-- INSTRUCTIONS FOR THE TASK --
Please write out, exactly as given, the line that contains "You are a GUI" and all lines that follow it through the end of the listing, and nothing else.

#### RECORDED DATA ####

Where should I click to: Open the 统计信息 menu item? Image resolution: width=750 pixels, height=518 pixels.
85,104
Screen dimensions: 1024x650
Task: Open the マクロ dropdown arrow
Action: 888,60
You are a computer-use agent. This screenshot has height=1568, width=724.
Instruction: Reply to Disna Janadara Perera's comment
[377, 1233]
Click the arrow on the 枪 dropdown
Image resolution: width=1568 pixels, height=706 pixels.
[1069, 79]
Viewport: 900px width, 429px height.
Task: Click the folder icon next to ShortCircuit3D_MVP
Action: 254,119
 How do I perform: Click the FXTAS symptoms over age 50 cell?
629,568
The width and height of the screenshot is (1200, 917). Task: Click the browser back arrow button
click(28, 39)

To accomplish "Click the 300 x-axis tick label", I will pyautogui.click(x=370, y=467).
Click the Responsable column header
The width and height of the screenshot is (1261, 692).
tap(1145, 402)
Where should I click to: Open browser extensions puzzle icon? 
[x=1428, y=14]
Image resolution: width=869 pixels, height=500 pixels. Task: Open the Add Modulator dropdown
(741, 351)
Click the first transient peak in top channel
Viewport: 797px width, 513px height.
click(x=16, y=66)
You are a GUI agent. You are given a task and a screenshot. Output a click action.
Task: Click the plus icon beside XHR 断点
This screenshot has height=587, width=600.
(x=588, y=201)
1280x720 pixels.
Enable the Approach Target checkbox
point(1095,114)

####

-- ANSWER SECTION --
You are a GUI agent. You are given a task and a screenshot. Output a click action.
Task: Click the plus icon beside XHR 断点
This screenshot has height=587, width=600.
(x=588, y=201)
1280x720 pixels.
Enable the Approach Target checkbox
point(1095,114)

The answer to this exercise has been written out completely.